• What the exercise asks: Locate the line that contains "Where should I click to: Select the Type". Reproduce it and all following lines up to the end of the material, exactly and with nothing added.
Content starts
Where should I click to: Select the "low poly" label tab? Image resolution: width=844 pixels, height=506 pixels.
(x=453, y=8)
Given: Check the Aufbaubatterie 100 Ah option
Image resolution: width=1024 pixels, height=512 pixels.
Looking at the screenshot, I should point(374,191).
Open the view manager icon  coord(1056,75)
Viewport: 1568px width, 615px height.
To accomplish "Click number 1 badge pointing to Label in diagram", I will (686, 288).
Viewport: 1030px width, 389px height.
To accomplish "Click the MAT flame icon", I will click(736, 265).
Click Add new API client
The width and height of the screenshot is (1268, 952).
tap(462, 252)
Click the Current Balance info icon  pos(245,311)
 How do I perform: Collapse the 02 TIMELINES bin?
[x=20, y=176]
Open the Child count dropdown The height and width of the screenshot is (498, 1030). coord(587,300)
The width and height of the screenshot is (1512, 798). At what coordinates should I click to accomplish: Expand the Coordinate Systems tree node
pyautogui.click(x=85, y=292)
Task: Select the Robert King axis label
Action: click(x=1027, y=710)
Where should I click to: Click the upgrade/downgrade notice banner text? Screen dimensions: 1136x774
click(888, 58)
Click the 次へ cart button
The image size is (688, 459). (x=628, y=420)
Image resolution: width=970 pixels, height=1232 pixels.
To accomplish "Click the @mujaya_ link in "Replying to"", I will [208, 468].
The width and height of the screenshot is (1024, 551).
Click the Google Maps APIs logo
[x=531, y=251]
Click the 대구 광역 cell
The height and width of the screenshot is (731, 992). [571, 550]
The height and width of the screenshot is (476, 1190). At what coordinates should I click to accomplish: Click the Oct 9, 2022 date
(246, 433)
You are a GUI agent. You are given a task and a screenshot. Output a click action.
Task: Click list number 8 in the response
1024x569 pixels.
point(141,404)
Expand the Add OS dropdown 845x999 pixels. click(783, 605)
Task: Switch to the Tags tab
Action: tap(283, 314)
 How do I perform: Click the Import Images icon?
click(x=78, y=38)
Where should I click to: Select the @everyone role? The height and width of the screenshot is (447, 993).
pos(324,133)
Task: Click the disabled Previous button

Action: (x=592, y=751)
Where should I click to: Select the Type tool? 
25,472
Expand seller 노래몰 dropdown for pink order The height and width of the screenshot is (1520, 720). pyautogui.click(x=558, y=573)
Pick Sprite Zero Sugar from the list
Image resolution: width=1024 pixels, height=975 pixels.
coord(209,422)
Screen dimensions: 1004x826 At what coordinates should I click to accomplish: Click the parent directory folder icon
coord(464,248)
Content ends
• Result of this exercise:
Where should I click to: Select the Type tool? 
25,472
Expand seller 노래몰 dropdown for pink order The height and width of the screenshot is (1520, 720). pyautogui.click(x=558, y=573)
Pick Sprite Zero Sugar from the list
Image resolution: width=1024 pixels, height=975 pixels.
coord(209,422)
Screen dimensions: 1004x826 At what coordinates should I click to accomplish: Click the parent directory folder icon
coord(464,248)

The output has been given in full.